STATED EXERCISE:
Copy every one of the items below word for word, line by line.

---

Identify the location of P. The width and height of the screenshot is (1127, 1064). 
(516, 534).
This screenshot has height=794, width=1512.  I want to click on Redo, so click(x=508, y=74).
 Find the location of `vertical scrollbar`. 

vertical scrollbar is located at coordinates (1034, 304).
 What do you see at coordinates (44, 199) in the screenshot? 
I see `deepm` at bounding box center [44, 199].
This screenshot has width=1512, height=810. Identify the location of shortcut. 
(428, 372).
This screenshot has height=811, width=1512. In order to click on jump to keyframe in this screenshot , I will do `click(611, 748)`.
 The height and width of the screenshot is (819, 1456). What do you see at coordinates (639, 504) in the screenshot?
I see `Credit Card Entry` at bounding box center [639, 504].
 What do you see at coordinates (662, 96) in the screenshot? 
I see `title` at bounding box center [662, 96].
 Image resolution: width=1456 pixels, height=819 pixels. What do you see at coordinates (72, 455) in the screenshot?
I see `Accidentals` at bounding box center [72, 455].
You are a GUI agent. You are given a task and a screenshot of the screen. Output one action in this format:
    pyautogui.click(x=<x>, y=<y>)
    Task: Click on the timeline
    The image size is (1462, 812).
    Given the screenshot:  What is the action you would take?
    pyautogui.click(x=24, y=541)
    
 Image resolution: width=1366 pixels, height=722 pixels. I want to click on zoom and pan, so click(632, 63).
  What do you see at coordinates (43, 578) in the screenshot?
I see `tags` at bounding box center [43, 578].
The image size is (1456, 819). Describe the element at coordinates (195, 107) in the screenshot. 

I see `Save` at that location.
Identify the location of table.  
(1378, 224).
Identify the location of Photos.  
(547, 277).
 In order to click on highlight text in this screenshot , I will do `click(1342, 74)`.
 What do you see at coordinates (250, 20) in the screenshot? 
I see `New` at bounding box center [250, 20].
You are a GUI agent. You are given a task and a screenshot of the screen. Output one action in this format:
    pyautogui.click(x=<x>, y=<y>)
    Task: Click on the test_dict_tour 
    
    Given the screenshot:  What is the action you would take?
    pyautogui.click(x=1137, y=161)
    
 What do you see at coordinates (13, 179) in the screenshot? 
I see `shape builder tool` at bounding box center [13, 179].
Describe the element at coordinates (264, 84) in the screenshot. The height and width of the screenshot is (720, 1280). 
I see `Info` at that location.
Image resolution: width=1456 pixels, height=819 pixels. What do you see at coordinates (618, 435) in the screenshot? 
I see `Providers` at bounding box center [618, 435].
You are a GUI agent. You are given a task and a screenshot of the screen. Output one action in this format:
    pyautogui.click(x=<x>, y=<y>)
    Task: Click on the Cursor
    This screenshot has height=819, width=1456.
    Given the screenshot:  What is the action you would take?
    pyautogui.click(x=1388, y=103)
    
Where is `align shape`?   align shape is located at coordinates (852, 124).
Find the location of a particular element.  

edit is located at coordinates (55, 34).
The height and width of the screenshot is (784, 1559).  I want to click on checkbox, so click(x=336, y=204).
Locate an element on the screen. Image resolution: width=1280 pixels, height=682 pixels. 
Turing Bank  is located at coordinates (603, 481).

---

ANSWER BELOW:
Identify the location of P. The width and height of the screenshot is (1127, 1064). 
(516, 534).
This screenshot has height=794, width=1512.  I want to click on Redo, so click(x=508, y=74).
 Find the location of `vertical scrollbar`. 

vertical scrollbar is located at coordinates (1034, 304).
 What do you see at coordinates (44, 199) in the screenshot? 
I see `deepm` at bounding box center [44, 199].
This screenshot has width=1512, height=810. Identify the location of shortcut. 
(428, 372).
This screenshot has height=811, width=1512. In order to click on jump to keyframe in this screenshot , I will do `click(611, 748)`.
 The height and width of the screenshot is (819, 1456). What do you see at coordinates (639, 504) in the screenshot?
I see `Credit Card Entry` at bounding box center [639, 504].
 What do you see at coordinates (662, 96) in the screenshot? 
I see `title` at bounding box center [662, 96].
 Image resolution: width=1456 pixels, height=819 pixels. What do you see at coordinates (72, 455) in the screenshot?
I see `Accidentals` at bounding box center [72, 455].
You are a GUI agent. You are given a task and a screenshot of the screen. Output one action in this format:
    pyautogui.click(x=<x>, y=<y>)
    Task: Click on the timeline
    The image size is (1462, 812).
    Given the screenshot:  What is the action you would take?
    pyautogui.click(x=24, y=541)
    
 Image resolution: width=1366 pixels, height=722 pixels. I want to click on zoom and pan, so click(632, 63).
  What do you see at coordinates (43, 578) in the screenshot?
I see `tags` at bounding box center [43, 578].
The image size is (1456, 819). Describe the element at coordinates (195, 107) in the screenshot. 

I see `Save` at that location.
Identify the location of table.  
(1378, 224).
Identify the location of Photos.  
(547, 277).
 In order to click on highlight text in this screenshot , I will do `click(1342, 74)`.
 What do you see at coordinates (250, 20) in the screenshot? 
I see `New` at bounding box center [250, 20].
You are a GUI agent. You are given a task and a screenshot of the screen. Output one action in this format:
    pyautogui.click(x=<x>, y=<y>)
    Task: Click on the test_dict_tour 
    
    Given the screenshot:  What is the action you would take?
    pyautogui.click(x=1137, y=161)
    
 What do you see at coordinates (13, 179) in the screenshot? 
I see `shape builder tool` at bounding box center [13, 179].
Describe the element at coordinates (264, 84) in the screenshot. The height and width of the screenshot is (720, 1280). 
I see `Info` at that location.
Image resolution: width=1456 pixels, height=819 pixels. What do you see at coordinates (618, 435) in the screenshot? 
I see `Providers` at bounding box center [618, 435].
You are a GUI agent. You are given a task and a screenshot of the screen. Output one action in this format:
    pyautogui.click(x=<x>, y=<y>)
    Task: Click on the Cursor
    This screenshot has height=819, width=1456.
    Given the screenshot:  What is the action you would take?
    pyautogui.click(x=1388, y=103)
    
Where is `align shape`?   align shape is located at coordinates (852, 124).
Find the location of a particular element.  

edit is located at coordinates (55, 34).
The height and width of the screenshot is (784, 1559).  I want to click on checkbox, so click(x=336, y=204).
Locate an element on the screen. Image resolution: width=1280 pixels, height=682 pixels. 
Turing Bank  is located at coordinates (603, 481).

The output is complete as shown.